Albert Louis Guille (1854–1914) was a French operatic tenor. He had a heyday in the United States in the mid-1880s through mid-1890s and for a time was a preferred partner of soprano Adelina Patti. For his prominence he was decorated as a Knight of the Order of Christ and enjoyed using the title Chevalier.

==Career==
Guille was born in Avignon, 31 January 1854 of Joseph Vincent and Elizabeth Guille.

He became known for tenor roles in French language opera: Manrico in Verdi's Le Trouvère, Raoul in Meyerbeer's Les Huguenots, Arnold in Rossini's Guillaume Tell, Gaston in Verdi's Jérusalem, Vasco de Gama in Meyerbeer's L’Africaine, Masaniello in Auber's La muette de Portici, and Dauphon in Halévy's Charles VI. In the United States he performed in Boston, New York City, Cleveland, Pittsburgh, New Orleans, Chicago, San Francisco.

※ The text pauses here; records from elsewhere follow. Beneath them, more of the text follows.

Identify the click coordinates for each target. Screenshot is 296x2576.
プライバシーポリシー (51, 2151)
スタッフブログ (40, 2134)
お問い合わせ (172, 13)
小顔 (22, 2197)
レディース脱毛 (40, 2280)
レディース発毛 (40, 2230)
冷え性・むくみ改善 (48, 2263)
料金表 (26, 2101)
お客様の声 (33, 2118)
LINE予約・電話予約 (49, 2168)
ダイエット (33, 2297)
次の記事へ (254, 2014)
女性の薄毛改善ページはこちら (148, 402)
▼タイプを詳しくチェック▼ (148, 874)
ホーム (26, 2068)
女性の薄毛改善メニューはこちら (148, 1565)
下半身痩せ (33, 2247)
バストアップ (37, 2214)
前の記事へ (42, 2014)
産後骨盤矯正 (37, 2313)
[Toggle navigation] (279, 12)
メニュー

Beginning 18 November 1886 at the New York Academy of Music, Guille for six years was a tenor in the supporting cast of Adelina Patti's tours in the United States and Europe.

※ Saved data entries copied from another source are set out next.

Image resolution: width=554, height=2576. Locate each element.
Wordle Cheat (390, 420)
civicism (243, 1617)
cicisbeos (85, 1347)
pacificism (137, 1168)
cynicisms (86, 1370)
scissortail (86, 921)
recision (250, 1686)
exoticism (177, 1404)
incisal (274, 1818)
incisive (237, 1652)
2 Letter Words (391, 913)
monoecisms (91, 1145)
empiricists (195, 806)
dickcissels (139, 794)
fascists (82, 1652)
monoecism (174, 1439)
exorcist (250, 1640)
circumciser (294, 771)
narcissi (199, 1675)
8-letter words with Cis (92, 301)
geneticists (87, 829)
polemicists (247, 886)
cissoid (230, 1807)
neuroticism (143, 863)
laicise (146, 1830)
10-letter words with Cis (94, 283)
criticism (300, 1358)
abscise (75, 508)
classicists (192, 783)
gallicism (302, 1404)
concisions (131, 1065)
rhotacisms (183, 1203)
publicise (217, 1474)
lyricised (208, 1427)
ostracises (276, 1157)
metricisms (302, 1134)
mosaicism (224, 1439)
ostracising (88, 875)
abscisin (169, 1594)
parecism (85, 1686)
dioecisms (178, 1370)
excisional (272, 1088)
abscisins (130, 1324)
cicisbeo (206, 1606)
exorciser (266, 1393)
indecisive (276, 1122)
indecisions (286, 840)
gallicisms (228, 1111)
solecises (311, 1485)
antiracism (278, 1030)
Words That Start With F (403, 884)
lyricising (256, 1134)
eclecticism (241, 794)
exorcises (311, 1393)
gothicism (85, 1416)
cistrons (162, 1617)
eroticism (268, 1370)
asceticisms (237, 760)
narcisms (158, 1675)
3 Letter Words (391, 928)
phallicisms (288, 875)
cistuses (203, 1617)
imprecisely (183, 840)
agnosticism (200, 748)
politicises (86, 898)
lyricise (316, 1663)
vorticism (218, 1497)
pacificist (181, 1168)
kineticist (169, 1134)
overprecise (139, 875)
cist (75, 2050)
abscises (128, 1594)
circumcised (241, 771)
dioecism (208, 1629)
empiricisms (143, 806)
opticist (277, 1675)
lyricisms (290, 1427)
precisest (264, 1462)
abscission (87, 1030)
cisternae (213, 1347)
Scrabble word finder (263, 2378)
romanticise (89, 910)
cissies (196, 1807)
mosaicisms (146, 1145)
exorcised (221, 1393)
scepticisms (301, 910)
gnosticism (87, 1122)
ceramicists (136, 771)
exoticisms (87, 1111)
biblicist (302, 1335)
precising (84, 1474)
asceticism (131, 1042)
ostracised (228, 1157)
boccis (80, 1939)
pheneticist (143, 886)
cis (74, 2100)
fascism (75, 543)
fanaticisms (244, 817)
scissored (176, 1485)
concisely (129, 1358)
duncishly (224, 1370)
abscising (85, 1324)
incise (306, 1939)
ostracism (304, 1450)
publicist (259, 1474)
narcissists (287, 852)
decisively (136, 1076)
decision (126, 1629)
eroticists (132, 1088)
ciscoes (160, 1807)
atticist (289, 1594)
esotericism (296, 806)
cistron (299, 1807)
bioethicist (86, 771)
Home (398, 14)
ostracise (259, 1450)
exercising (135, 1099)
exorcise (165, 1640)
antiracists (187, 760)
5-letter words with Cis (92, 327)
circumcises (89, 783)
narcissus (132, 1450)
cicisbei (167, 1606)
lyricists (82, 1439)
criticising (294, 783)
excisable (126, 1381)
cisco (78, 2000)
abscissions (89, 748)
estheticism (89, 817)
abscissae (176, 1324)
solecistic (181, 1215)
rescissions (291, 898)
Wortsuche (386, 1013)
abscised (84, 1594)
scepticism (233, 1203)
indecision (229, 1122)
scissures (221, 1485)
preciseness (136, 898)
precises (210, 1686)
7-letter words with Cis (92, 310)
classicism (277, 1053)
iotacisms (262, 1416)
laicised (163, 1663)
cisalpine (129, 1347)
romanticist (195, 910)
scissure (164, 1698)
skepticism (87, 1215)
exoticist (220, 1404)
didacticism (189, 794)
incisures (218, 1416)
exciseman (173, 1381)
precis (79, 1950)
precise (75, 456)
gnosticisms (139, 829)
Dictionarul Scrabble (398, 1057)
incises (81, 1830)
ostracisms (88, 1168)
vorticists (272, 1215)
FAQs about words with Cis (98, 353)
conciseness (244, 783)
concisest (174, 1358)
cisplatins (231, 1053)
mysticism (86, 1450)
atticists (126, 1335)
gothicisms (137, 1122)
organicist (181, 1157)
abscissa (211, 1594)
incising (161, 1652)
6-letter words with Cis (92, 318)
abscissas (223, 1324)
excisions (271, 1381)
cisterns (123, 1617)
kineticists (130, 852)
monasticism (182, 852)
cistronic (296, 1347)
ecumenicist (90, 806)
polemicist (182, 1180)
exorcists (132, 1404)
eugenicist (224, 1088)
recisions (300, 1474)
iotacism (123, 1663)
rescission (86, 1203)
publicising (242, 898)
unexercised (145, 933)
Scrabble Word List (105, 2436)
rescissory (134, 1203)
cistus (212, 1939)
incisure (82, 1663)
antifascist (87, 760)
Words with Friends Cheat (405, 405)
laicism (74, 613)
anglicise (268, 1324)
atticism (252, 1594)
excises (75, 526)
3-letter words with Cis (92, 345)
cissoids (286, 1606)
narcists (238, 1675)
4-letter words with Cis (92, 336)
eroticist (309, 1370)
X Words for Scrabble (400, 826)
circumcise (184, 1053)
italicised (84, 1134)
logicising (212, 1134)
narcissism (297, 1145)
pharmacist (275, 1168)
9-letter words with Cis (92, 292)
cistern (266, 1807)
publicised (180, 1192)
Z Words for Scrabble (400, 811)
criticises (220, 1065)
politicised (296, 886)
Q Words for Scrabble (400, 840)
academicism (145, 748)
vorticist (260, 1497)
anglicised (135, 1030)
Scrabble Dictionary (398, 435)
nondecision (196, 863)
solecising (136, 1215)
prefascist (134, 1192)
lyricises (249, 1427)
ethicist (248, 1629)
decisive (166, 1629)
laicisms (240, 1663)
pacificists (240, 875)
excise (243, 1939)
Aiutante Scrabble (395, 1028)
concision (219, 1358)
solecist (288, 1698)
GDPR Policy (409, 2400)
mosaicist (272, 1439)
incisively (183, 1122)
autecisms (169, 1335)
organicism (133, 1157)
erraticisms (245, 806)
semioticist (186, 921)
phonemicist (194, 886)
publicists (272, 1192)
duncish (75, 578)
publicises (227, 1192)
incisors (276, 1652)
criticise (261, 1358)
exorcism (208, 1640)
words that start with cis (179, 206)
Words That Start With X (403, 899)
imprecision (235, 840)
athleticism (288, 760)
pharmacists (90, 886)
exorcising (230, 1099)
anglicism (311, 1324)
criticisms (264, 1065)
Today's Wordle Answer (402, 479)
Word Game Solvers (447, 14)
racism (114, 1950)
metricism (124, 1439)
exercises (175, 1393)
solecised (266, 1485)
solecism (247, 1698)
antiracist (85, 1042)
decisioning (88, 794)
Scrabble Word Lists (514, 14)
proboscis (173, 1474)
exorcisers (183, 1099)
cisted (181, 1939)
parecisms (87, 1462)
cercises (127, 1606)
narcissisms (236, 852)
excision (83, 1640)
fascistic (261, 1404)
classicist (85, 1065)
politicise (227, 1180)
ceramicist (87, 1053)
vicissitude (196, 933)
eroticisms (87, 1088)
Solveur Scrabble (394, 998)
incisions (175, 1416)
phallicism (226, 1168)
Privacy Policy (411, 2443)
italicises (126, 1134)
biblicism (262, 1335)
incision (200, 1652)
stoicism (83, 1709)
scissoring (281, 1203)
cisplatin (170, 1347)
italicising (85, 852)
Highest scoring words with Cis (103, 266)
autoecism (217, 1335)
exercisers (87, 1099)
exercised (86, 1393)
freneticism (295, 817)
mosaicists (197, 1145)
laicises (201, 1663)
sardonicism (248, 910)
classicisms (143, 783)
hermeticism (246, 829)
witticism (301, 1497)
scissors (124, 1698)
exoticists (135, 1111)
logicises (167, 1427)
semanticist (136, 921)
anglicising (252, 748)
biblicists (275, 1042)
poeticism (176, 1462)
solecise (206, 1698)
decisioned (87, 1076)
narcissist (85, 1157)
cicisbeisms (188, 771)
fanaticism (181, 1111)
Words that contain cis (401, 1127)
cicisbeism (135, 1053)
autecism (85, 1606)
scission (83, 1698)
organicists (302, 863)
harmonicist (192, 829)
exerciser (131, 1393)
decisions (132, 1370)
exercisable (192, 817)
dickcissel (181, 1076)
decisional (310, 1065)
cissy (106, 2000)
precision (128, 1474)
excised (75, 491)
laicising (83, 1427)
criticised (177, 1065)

At the Metropolitan Opera in New York he debuted as Lyonel in von Flotow's Martha 23 April 1892, a role he had sung in New York with Patti since 1887. He sang with the company for several seasons at Sunday concerts and galas, on tour, and as Turiddu in Mascagni's Cavalleria rusticana in spring 1894.

Guille felt his shortness of stature, 5-foot, 3 1/2 inches, had hampered his career, though he was known as "the little man with the big voice." Impresario Henry Eugene Abbey who arranged his tours with Patti, told him once he would have given him $2,000 a performance had he been taller. Guille replied, "If I had been six feet tall instead of the midget that I am," — even as tall as his five-foot nine wife — "my voice would have gained me $1,000,000." Even so, he said, "I have made lots of money in my day," $2,000 a month plus expenses touring internationally with Patti, up to $3,000 in his last US years with her.

In 1881 in Bordeaux Guille had married Joséphine Azibert (1854–1911) with whom he had three sons.

As his career declined, Guille sang in upscale vaudeville shows. Guille died in poverty 19 August 1914 in Los Angeles, where he had been supporting himself in his last years singing in moving picture theaters.